Peaceful Mind, Peaceful Body, Peaceful World
Developing a peaceful approach to health and wellness…
You deserve to feel peaceful and safe in your body.
The Healthy Living Program is not a weight management program, but a well-being program, intended to support the development of safe, healthy, person-centered habits.
There is a substantial and growing body of research related to health promotion that strongly supports the importance of reducing emphasis on body size and increasing emphasis on the development of healthy habits. It is well-documented that health issues are related to an array of other factors beyond body weight, including but not limited to genetics, life experiences including trauma, mental health or substance use issues, chronic pain, disabilities, economic limitations, systemic injustice and inequality, and many others.
The Healthy Living Program and other organizations seek to provide equitable access and support to folks in developing habits that can alleviate some of those underlying issues and thus improve one’s overall health – without contributing to weight stigma and harm.

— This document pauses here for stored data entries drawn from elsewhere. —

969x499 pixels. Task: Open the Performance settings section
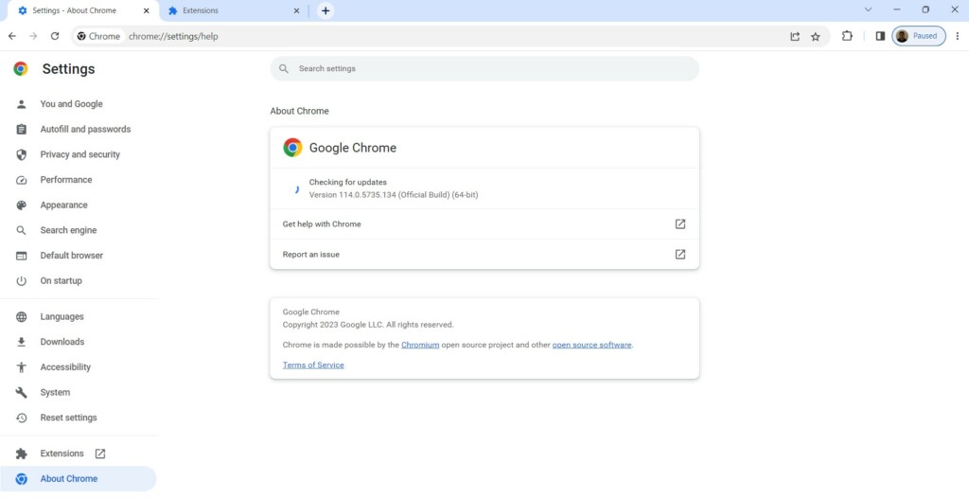[x=65, y=180]
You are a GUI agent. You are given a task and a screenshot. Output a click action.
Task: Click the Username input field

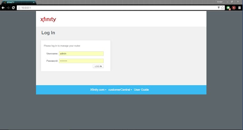(x=81, y=54)
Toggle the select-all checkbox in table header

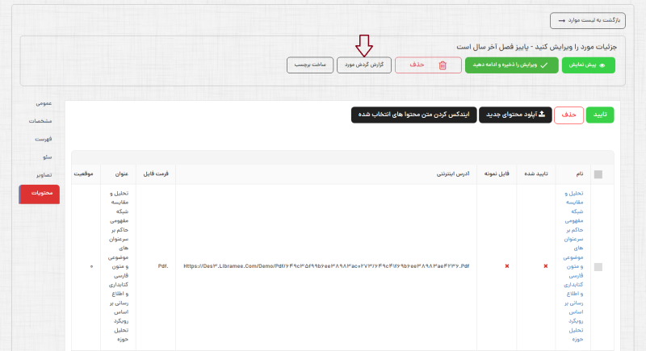tap(598, 173)
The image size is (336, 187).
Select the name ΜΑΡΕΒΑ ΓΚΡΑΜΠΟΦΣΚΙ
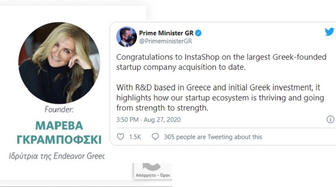tap(58, 133)
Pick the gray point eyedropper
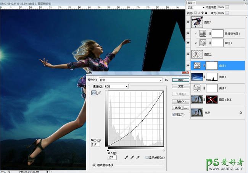This screenshot has width=248, height=173. tap(132, 157)

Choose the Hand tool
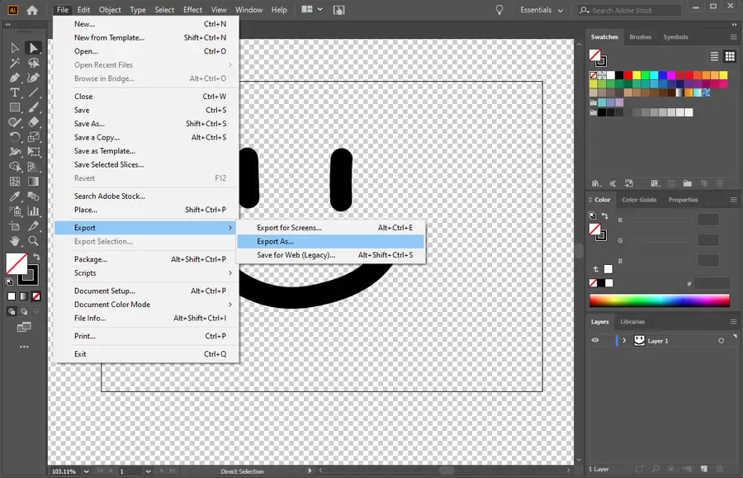tap(15, 241)
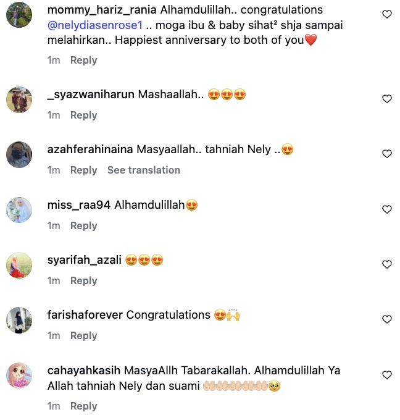Image resolution: width=400 pixels, height=420 pixels.
Task: Open the syarifah_azali username link
Action: (x=84, y=260)
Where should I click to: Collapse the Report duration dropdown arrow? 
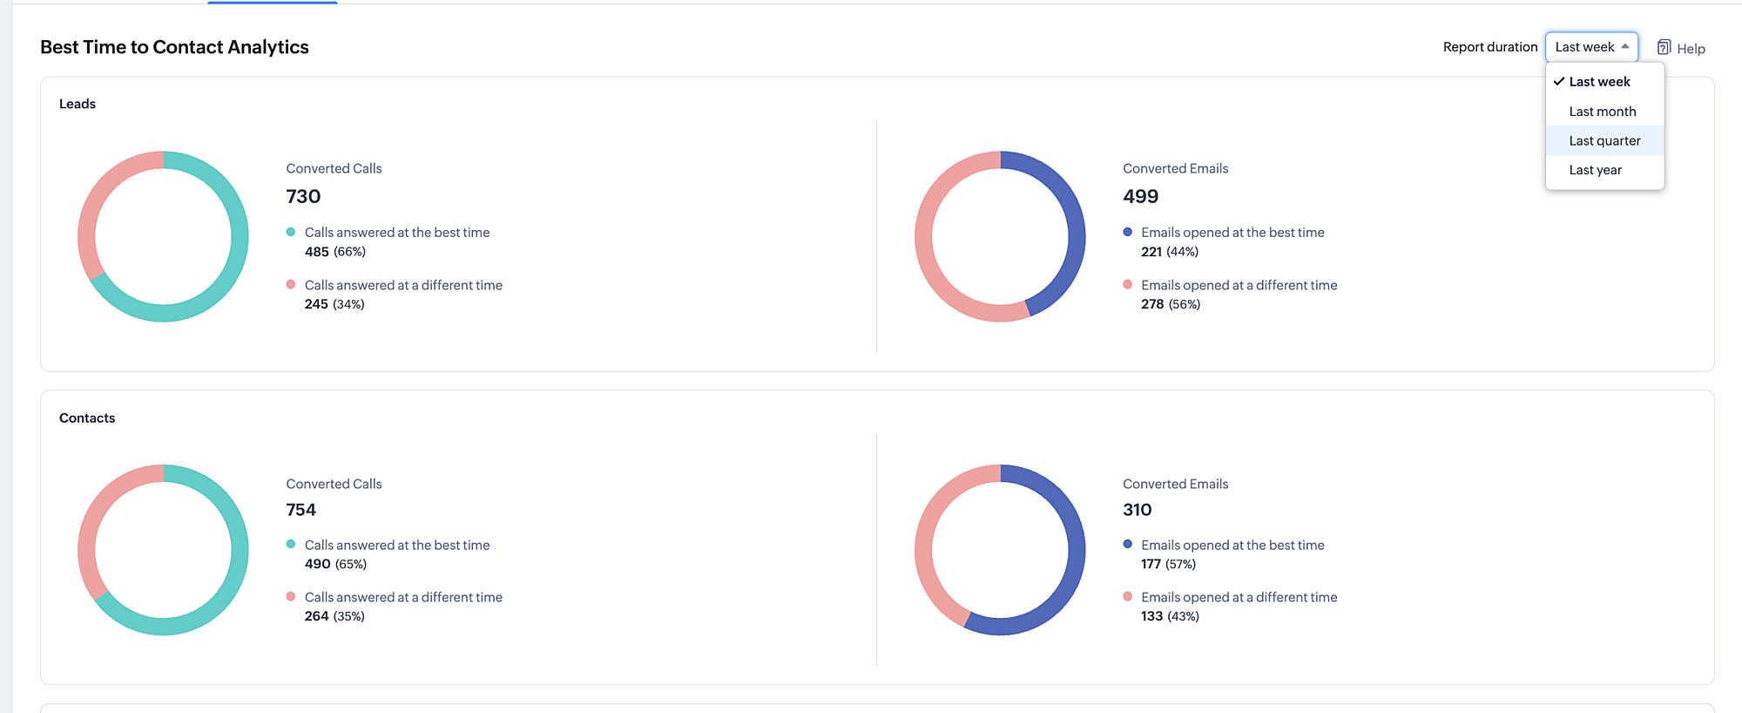point(1625,47)
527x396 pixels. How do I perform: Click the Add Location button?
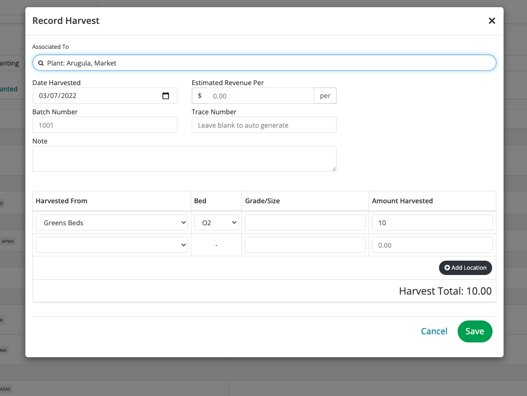pyautogui.click(x=465, y=268)
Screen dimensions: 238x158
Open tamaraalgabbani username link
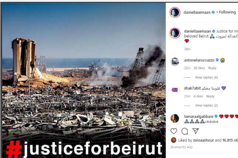[x=199, y=117]
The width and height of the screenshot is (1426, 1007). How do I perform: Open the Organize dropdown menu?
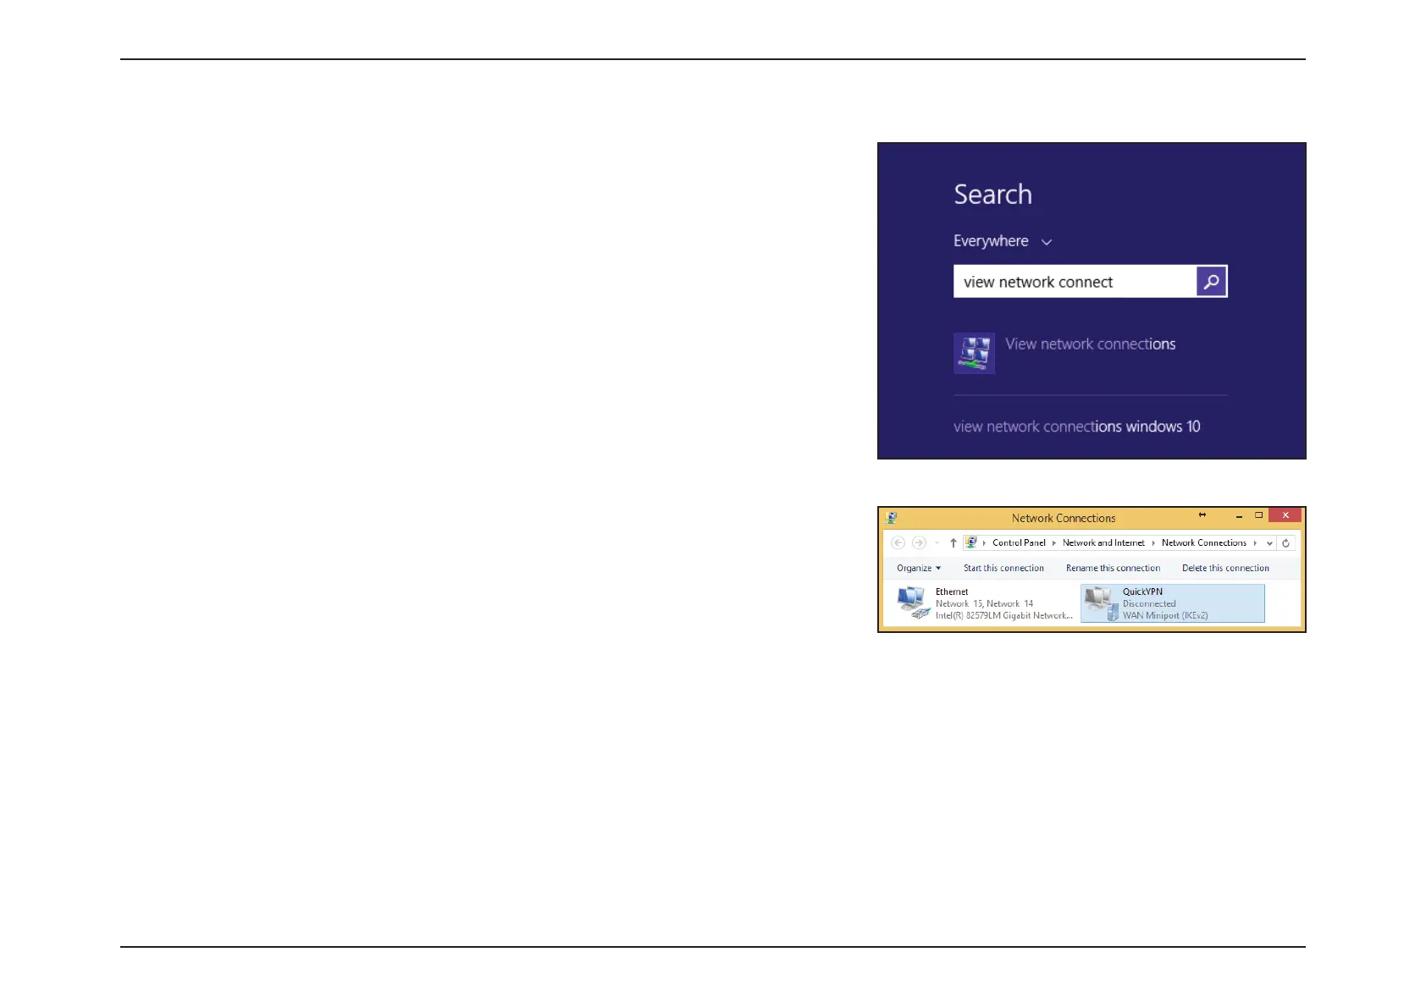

For these reasons, the Healthy Living Program is committed to aligning with the following trauma-informed, person-centered, social justice-oriented approaches to health, wellness, and healthcare:
As community health providers, the Healthy Living Program is invested in the advancement of equitable healthcare for all people. What does this mean?
- Respecting and honoring the diversity of body types, abilities, genders, and backgrounds. This means supporting and implementing policies that create a more just, equitable healthcare system and world.
- Co-creating and actively maintaining a community that feels safe, welcoming, and accessible to all participants.
- Actively seeking to unlearn healthcare-related messages and myths that have perpetuated harm against Black, Indigenous, and other people of color in this country and around the world.
- Taking comprehensive looks at the underlying causes of disease in underserved populations and being willing to ask the hard questions.
- Always aiming to make our approaches, services, and programming equitable and accessible to all community members.
- Being always willing to learn, change, and grow.
True health is not possible in the face of oppression. To support health, we must support the dismantling and rebuilding of systems that prevent it.